* SET EXERCISE:
In the mailing-list reply below, give the passage between "From: ISolveSystems (support@isolvesystems.com)" and "future IOS development?", inclusive, again, switching "Dynamips" to "the emulator".

* SELECTED EXCERPT:
Re: Virtual CCIE's?

From: ISolveSystems (support@isolvesystems.com)
Date: Tue Aug 21 2007 - 00:53:59 ART


You said that Dynamips is in its infancy. I am curious to know how old is
Dynamips? How do you see the continuing development of Dynamips to support
future IOS development?

Regards,

On 8/20/07, Scott Vermillion <scott_ccie_list@it-ag.com> wrote:
>
> Gregory,
>
> Were a person to acquire the CCIE cert w/ nothing more than time on
> Dynamips, that person may indeed face a few embarrassing moments
> early on. So it should be outlawed and shunned by the CCIE-seeking
> community at large? I'd wager that 90% or better using Dynamips for
> CCIE study have sufficient experience w/ real HW to know which side
> the power switch is on.
>
> Do you think you'll normally have physical access to all of the
> routers on which you are expected to perform your work? If you
> require that to do your job, are you effective?

* DATASET ROWS:
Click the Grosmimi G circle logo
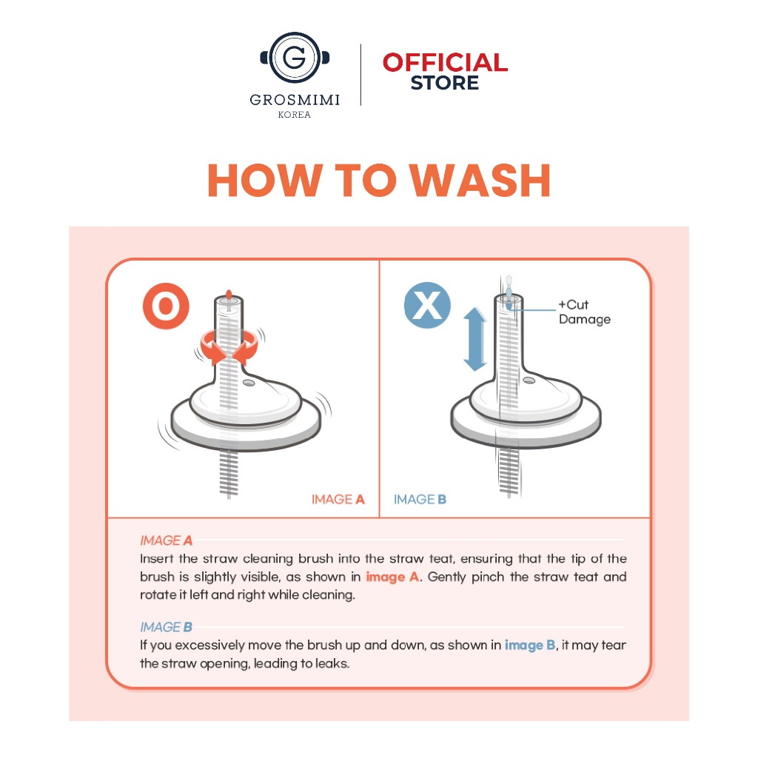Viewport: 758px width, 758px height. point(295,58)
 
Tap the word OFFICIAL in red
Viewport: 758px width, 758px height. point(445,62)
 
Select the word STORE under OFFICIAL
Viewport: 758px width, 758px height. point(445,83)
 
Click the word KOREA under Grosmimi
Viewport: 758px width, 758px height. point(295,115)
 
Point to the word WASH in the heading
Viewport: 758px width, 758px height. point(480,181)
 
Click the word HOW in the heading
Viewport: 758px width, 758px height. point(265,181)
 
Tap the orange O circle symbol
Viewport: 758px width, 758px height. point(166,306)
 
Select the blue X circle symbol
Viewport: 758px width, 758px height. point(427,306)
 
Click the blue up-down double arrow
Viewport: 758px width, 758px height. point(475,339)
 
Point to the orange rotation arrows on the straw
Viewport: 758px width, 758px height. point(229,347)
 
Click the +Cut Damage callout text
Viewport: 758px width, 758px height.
---
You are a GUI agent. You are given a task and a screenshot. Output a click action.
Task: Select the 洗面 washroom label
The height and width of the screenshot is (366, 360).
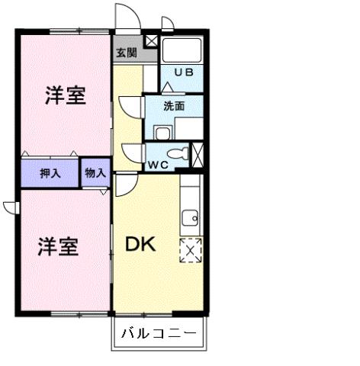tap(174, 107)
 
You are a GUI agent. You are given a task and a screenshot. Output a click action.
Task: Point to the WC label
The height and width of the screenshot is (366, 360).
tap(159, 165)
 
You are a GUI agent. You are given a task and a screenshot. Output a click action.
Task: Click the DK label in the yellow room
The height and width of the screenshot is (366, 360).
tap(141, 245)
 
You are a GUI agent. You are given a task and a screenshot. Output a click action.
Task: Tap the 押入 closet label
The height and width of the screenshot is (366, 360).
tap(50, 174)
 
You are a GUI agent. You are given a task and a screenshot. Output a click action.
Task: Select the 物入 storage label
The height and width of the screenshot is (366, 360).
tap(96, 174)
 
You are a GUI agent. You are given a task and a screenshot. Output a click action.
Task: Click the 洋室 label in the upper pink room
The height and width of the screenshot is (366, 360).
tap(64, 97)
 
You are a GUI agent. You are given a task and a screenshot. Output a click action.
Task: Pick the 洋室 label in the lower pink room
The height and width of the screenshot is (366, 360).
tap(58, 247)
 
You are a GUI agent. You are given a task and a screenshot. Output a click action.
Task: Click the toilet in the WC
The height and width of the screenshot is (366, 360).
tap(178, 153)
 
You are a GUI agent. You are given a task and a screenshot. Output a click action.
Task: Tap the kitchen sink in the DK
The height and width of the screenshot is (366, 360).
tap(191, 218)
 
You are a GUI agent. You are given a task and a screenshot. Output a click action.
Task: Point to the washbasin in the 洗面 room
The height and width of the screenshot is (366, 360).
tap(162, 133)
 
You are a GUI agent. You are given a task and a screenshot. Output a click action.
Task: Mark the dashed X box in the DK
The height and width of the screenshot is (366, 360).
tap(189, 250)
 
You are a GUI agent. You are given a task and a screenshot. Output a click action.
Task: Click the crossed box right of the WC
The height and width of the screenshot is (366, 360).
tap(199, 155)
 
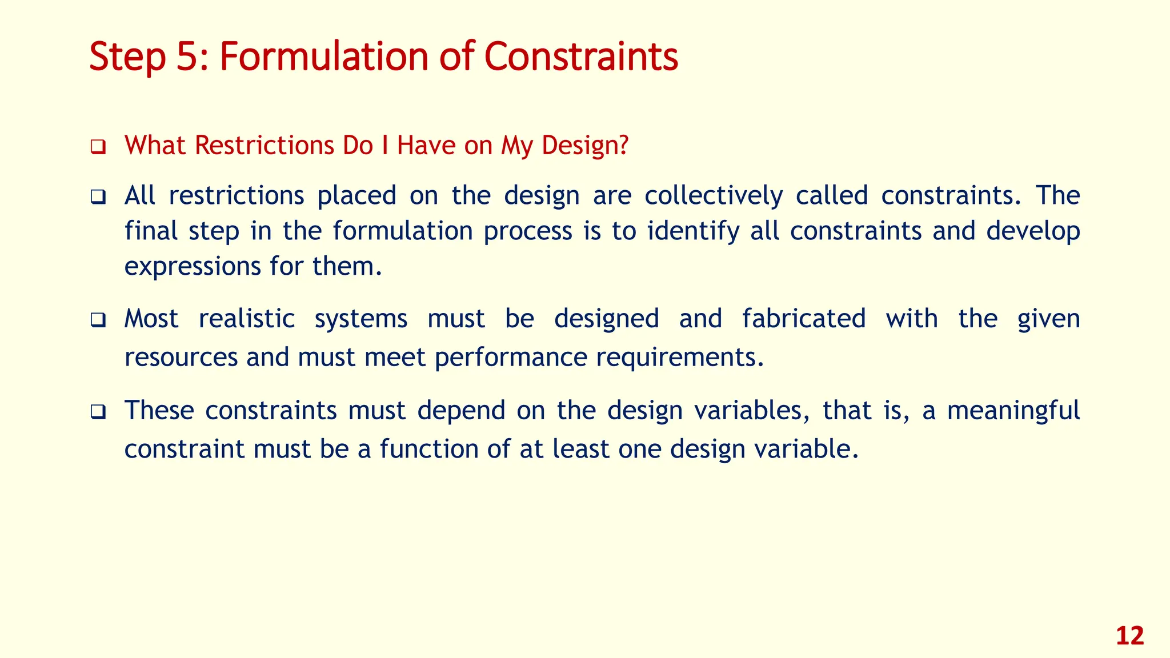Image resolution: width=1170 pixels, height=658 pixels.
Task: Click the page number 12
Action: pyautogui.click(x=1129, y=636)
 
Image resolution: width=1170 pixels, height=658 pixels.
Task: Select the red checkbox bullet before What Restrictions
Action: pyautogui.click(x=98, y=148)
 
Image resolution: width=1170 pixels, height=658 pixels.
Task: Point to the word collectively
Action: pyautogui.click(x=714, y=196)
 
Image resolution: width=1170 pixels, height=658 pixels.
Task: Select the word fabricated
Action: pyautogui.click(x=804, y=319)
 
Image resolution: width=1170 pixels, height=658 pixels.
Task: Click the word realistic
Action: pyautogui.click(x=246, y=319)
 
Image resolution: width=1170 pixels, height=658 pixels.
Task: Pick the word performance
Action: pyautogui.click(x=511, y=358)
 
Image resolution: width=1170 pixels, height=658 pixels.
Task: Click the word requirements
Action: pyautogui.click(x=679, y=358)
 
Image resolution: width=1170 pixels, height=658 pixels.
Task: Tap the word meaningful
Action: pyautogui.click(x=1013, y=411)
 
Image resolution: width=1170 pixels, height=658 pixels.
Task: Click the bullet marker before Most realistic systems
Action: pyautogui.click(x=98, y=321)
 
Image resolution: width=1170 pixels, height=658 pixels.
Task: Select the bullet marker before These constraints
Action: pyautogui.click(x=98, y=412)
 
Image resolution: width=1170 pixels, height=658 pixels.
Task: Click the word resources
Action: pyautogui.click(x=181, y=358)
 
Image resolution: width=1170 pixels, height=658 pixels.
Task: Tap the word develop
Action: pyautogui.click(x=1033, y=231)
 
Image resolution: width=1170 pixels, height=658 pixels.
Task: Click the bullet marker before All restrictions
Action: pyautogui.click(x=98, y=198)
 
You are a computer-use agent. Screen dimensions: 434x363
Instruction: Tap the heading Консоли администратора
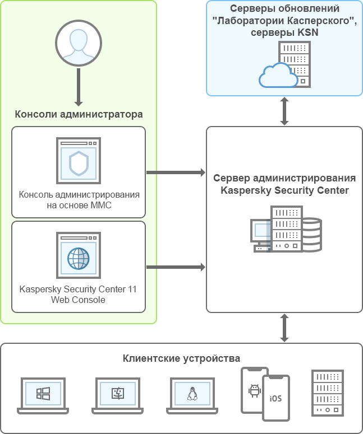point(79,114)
---
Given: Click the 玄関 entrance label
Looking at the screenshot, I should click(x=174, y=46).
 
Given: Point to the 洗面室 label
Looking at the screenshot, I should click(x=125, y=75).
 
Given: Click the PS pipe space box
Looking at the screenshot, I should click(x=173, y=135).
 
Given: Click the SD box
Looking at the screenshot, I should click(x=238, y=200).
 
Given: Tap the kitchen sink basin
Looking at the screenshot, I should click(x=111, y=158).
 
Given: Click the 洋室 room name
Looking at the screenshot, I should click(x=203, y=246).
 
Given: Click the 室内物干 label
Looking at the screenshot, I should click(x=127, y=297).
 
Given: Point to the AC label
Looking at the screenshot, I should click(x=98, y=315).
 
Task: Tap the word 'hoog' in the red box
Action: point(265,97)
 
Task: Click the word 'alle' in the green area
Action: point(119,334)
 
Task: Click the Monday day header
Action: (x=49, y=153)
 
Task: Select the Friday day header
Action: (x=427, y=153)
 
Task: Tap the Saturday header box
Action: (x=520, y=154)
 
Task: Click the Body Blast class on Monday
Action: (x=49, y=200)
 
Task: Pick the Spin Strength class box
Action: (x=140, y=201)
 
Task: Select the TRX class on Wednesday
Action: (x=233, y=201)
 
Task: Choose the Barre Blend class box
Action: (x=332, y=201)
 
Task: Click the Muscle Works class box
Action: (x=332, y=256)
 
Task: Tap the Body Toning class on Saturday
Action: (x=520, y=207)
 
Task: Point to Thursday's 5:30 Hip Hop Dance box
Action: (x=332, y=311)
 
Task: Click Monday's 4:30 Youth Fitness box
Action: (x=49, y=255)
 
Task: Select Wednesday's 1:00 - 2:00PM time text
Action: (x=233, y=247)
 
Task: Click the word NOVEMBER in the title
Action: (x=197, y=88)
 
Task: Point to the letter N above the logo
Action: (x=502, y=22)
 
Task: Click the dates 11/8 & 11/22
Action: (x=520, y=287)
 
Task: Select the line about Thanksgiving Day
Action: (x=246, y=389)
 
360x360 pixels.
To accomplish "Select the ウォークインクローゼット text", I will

* SOLUTION TO THE EXERCISE:
From: ISolveSystems (support@isolvesystems.com)
Date: Tue Aug 21 2007 - 00:53:59 ART


You said that the emulator is in its infancy. I am curious to know how old is
the emulator? How do you see the continuing development of the emulator to support
future IOS development?